**Exercise**
Starting with the line that contains "Where should I" and ending with the last line of the listing, print each line exactly. Pictures stay out.

┄┄┄┄┄┄┄┄┄┄┄┄┄┄┄┄┄┄┄┄

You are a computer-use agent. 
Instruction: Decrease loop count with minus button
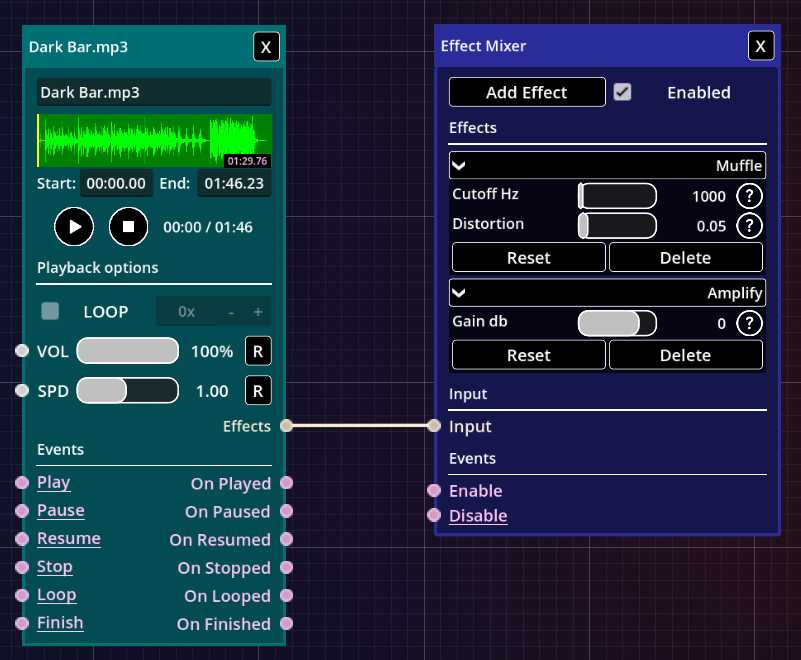(x=231, y=311)
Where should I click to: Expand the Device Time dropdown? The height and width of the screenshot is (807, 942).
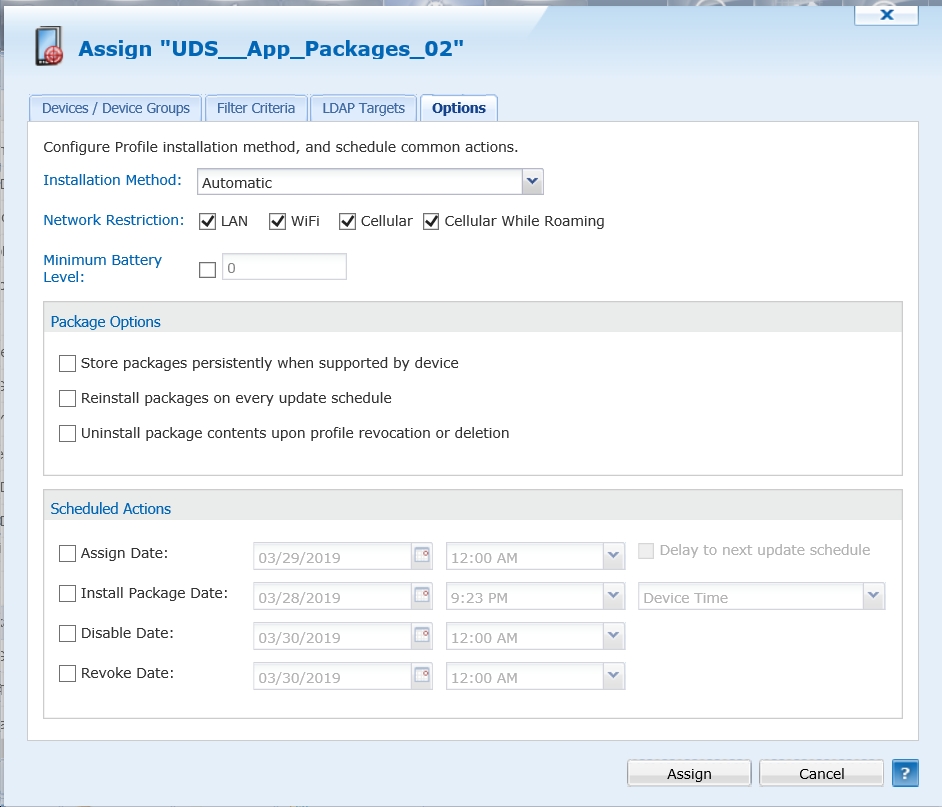[874, 596]
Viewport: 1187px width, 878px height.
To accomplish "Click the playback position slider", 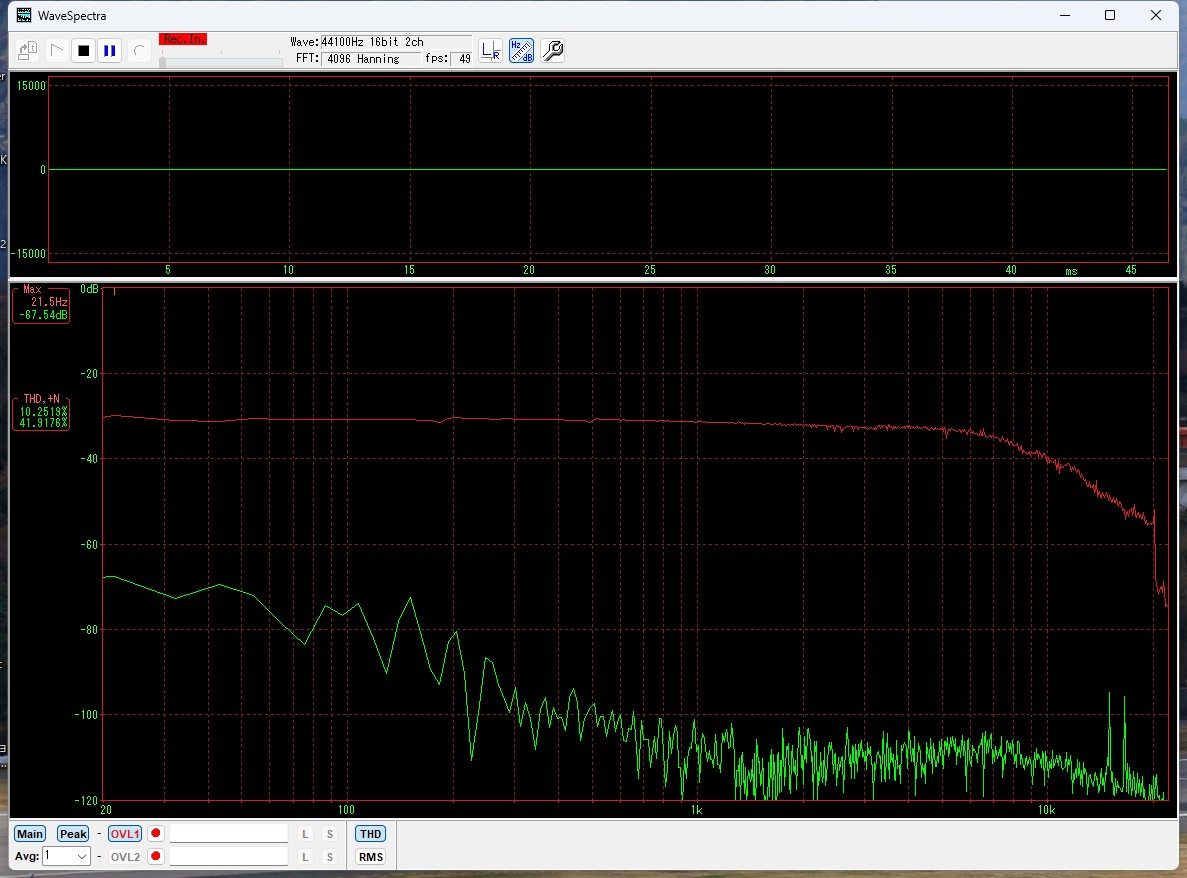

┄┄┄┄┄┄┄┄┄┄┄┄┄┄┄┄┄┄┄┄

**Answer section**
Where should I click to: Expand the Device Time dropdown? The height and width of the screenshot is (807, 942).
[874, 596]
Viewport: 1187px width, 878px height.
To accomplish "Click the playback position slider", 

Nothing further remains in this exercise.